Looking Back on Fight Club, Twenty Years Later

*Spoilers for Fight Club*

Those in tune with recent film festival coverage may have struggled to miss the most widely anticipated and fervently discussed release sparking a new tirade of furious tweets – that of course being Joker. This new origin for DC’s most popular super-villain has either been heralded as the epitome of cinema or critiqued as candy for incels. For those who did not instantly fawn over Joker, their main argument is that the film irresponsibly condones the dangerous and often creepy behaviours of the main character by simply blaming the society we live in for creating its own worst enemy, removing blame from the troubled individual and eventually framing their problematic actions as desirable or even cool. Concerns are spreading that many people, particularly white straight men, may misinterpret what was perhaps initially meant as a harmless examination of the actions displayed and instead relate to the feature as a portrait of their own troubled life that society has forged for them.

20 years earlier, David Fincher released a film that triggered a similar reception.

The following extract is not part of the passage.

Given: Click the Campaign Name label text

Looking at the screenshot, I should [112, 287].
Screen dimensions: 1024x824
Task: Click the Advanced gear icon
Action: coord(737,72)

Fight Club, adapted from Chuck Palahniuk’s novel by the same name, has confidently held a position in the ‘Top 5’ film lists of many people – myself included. Following our unreliable and unnamed protagonist (Edward Norton), we witness the creation of a movement dedicated to triggering the collapse of society, all thanks to the equally unstable and collapsing stability of our narrator’s mental health. Our protagonist is an exhausted average worker caught in the mechanics of a capitalistic system that is slowly crushing his spirit. While on a business trip, he comes across Tyler Durden (Brad Pitt) – a free, wild and erratic man who seems to represent everything our protagonist wishes to be. They soon form a friendship based on their mutual desire to be punched in the face (so a super healthy foundation to start). The now infamous fight club is created for men bogged down by their aimless existence to take out their anger on each other’s bare torsos in a totally hetero display of masculinity. The small fight club soon contorts into a cult of identical looking soldiers, intent on raining down anarchy onto the polished and controlled order of capitalism. Of course, the big twist is eventually revealed that our protagonist and Tyler are actually the same person, just different subconscious branches – Tyler representing the reckless id to our protagonist’s ego.

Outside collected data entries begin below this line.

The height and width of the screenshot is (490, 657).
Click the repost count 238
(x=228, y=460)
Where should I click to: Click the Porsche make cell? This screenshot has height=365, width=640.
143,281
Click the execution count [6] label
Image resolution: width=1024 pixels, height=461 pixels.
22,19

The film and its twist is a classic, and resulted in almost all fans of the film ignoring the first rule of fight club, and doing nothing but talk about Fight Club. The film’s source material was adapted for its brilliant and captivating plot and Fincher’s direction is, as usual, darkly engaging and exciting. Remaining one of Pitt’s best roles, the cast ensemble is spectacular with haunting performances from Helena Bonham Carter and even Meatloaf showing off his acting chops. All components of this film remain to be brilliant. However, this film doesn’t only represent great cinema, but also a fascinating example of satire intent being altered and disregarded by the viewer.

On the surface, Fight Club critiques capitalism, mundane corporate lifestyles, and polished abs, which is why it resonated so passionately with the dissatisfied and emotionally constipated male population. However, what many fans of Fight Club miss is that it is also intended to be a satire of toxic masculinity. The film never intends to convey the club turn cult as an acceptable reaction to society. It is not a rally cry for the troops to assemble like bald worker space monkeys. Instead, the film very clearly displays the myriad of issues with this processing style, to the point where our protagonist desperately runs about the country trying to stop the movement he unintentionally started, going as far as to shoot himself in the head in efforts to stop Tyler. Despite this blatantly obvious critique of Tyler’s plan and life outlook, fanboys still hold this character aloft as the ultimate ideal. Ironically, the protagonist’s scrambling efforts to stop the spread of his toxic movement mirrors Brad Pitt’s own, as in interviews Pitt has repeatedly asked fans to stop using his image in their promotion for straight pride and meninist groups. Audience commandeering of source material expression in this manner has created a debate around whether or not we can display and subtly critique certain behaviours without accidentally glorifying and promoting those very acts. Certain groups may always remain so painstakingly oblivious to their own natures that satire will not only be lost on them, but also restructured to aid the very thing it was intended to critique. This is why we can’t have nice things.

Despite the fascinating misinterpretation of its satire, Fight Club remains a fantastic film with the handling of important issues done so with grace, even if it was apparently too nuanced for some to grasp. 20 years on, the messages this film explores are still relevant. On the superficial level, capitalism is still raging and beating down as many people as possible; and on a deeper level, many men still regard the destructive bare-knuckle display of masculinity as the optimal behaviour. More importantly, many straight white men still see themselves as the lone, sane fighter who must rage against the machine to force enlightenment onto those around them; and they still see themselves as the innocent bystander mocked by a society intent on making them out to be a clown.  

Fight Club remains to be a film that wrestles with an important component of society, just not the part that many think.